Settled in for a bit

We are at the Lake Tahoe KOA, a few miles south of the lake on US50 (map). Well, actually, at the moment I am sitting on the beach at Camp Richardson, right on the lake, paying $10 for WiFi -- we're under the trees at the KOA and can't get on line.

Speaking of the KOA, regular readers will know that this is a rare event for us. In three years, we have stayed at a KOA only twice before: once to visit San Antonio, and once in Abilene when we were desperate for electricity to run the air conditioning.

Generally I try to stay out of KOA's as a matter of policy, even on the rare occasion when we've already decided to stay in a commercial park. That's because KOA has been leading the charge among all private park operators to "shut down" roadside parking opportunities such as Wal-Mart. This park in particular also has overt religious messages on its web page and inside its office/store, which is a real turn-off for us (irrespective of which religion's messages are being promulgated).

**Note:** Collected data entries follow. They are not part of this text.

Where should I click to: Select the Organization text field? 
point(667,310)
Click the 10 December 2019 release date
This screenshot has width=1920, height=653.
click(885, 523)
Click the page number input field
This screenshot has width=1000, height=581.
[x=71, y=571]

In this case, we ended up here by a process of elimination. We wanted to "camp" with our friend and her pre-teen daughters (who call us aunt and uncle). Mom's non-negotiable requirement was a cabin, preferably with a private bathroom. Our non-negotiables are unchanging: the pets have to be welcome, and our rig needs to fit in the campground.

We looked at Camp Richardson and Zephyr Cove as great spots with camping and cabins, but the "no pets" rule meant we could not stay there. And there is a wonderful city park campground in South Lake Tahoe, but the one cabin there has no bathroom, and it was too close to the ice rink (don't ask). When we looked at all the options, only the KOA had space available, pets allowed, and a cabin available with a private bath. So we took it, and are just toughing it out.

Among the more annoying KOA policies are an extra charge for pets, and fee-for-use WiFi that doesn't reach into the actual camp sites.

In other news, on our way to the KOA from Stateline, we passed a NAPA that had our air filter in stock, and we replaced the air filter right in the parking lot. Unfortunately, it did not in any way mitigate our black smoke/low power problem. So I have posted a general plea for help on the bus boards. I hope I will get some good suggestions there. (Incidentally, one of our readers here suggested one or more dragging brakes, but our in-wheel temperature sensors would have alerted us to that already.)

Also on our way out of South Lake Tahoe, we had to make a routine stop at the California agricultural inspection station, where we were forced to eat all the Rainier cherries we had brought from Washington on the spot. (The inspection station on 395 was closed, as usual, when we passed through on Thursday.)

Today we all drove down here to Camp Richardson, sans Opal, and have had a great day relaxing on the beach, and tooling around the lake in a rented speedboat, complete with towable inner-tube setup. We'll have dinner in the little lake-front restaurant here before heading back to kamp.

I'll likely not be posting here much until we are out of the KOA and back on-line, sometime after Thursday.


  1. Sean,

    If it is not an air restriction try replacing your primary and secondary fuel filters. I have found that in 2 stroke Detroit engines it is typically fuel or air restriction condition that cuases the symptoms you have written about.

  2. I agree with you 100% on KOA. Don't like their on non campground parking. We won't stay at a KOA unless we absolutely have to. Twice in the last four years.